Where we differ, he contends, is this: the Democrats, he says, want to take his money and give it to somebody else, to solve the problems that person has. The Republicans want that other person to solve his or her own problems. It's about personal responsibility and accountability, he says. And dismisses out of hand the suggestion that there might be people who simply can't make it without help.

And then he revealed far more than he thought, far more I think than he intended. He said he had learned, growing up as one of seven children of a workaholic, alcoholic father, that you cannot depend on anyone in this world but yourself.

In other words, nobody ever helped me, so why should I help anybody? The deeply buried fury beneath the words was a little scarily intimate, for me; I think he was entirely unaware of it. He was simply stating his case; he had no clue that he opened for me a window into his own personal hell.

Certainly there are people who manage, somehow, to survive and even thrive in tough conditions. There are people who make it in spite of the odds. There are people who come from nothing and make something of themselves.

But there are people who can't, and there are more of those now than ever. Saying "get a job" is all well and good - except when there are no jobs, or the jobs there are don't pay enough to live on. It's fine to say "get a job outside your field, take anything that pays, take three jobs if you have to" - but when the net salary of a person making minimum wage isn't enough to pay for rent and food and health care - what then?
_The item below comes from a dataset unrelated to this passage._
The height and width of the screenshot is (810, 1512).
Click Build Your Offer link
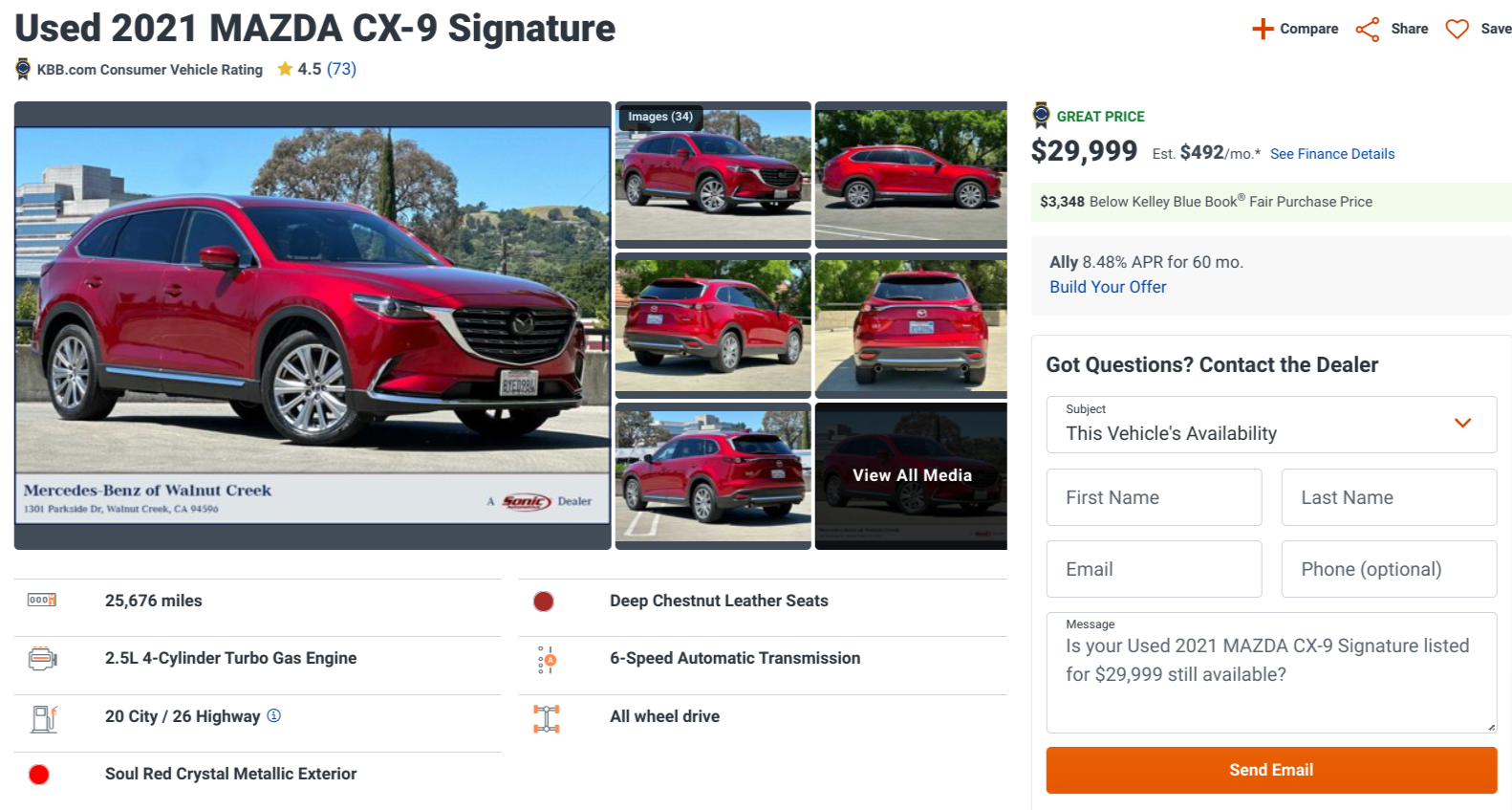pos(1107,287)
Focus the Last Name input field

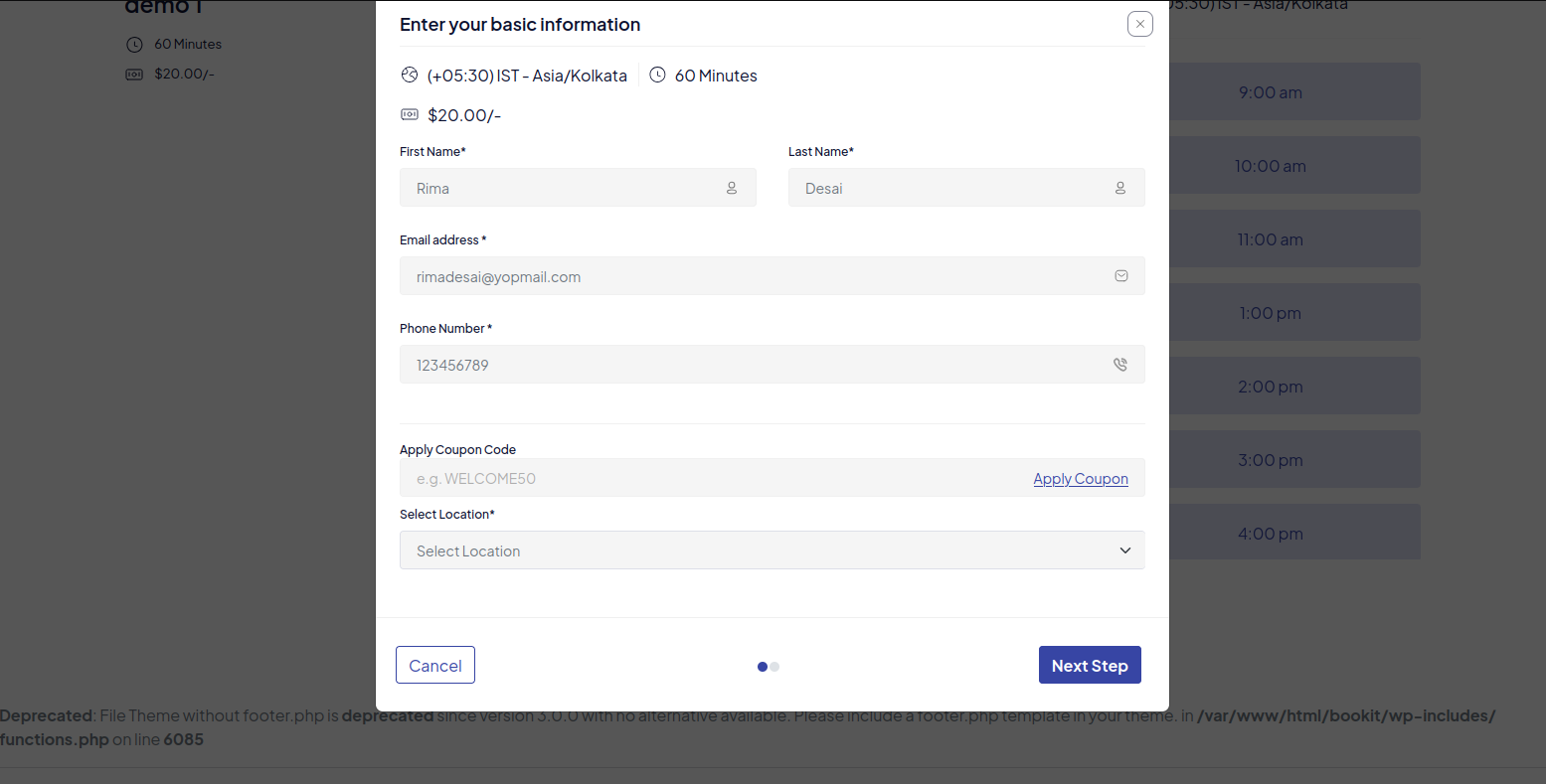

What necessity of life do you do without?

The implication, of course, is that anyone who can't do exactly as he did, and as his father did, is somehow lazy or unwilling or not trying; that somehow that person in poverty deserves his condition, that it's all his own fault and therefore his responsibility to remedy as he can. The necessary end result of his attitude is blaming the victim.

He would no doubt say that the necessary end result of my attitude is that nobody is accountable for anything. It makes me want to argue with him, makes me want to try to teach him. Makes me want to say, "But honey, it just isn't that simple."

I mean, I'm all for personal accountability and responsibility, but within reason. If we say that every person is solely responsible for and to him- or herself, then the necessary conclusion is that if someone needs help, too bad - if they be like to die, let them die and decrease the surplus population.

I'm tempted sorely to remind him that Jesus didn't chide the five thousand for not bringing enough food with them; he simply abundantly fed them, because they were hungry. He healed the sick when they needed it, not when they could pay for it. He had compassion on those who were marginalized by their society - widows, orphans, outcasts - and made it clear that in God's eyes, no one is marginal. He said, "As I have loved you, so you should love one another." When he had washed the disciples' feet and dried them with a towel, he said, "As I have washed your feet, so you should wash one another's feet."

And really, I can't say any of that. It really just isn't my place to say any of that, except as an opening occurs. I do feel very strongly called to pray for him; some little voice says he needs it more than he could ever admit even to himself.

I'm sorely tempted to ask whether not being able to depend on anyone but himself means he can't even depend on God - but I don't need to ask, because I know the answer. As I fear abandonment - and therefore at bottom abandonment even by God - so does he fear dependency, and therefore at bottom even dependence upon God. We are more alike than he knows.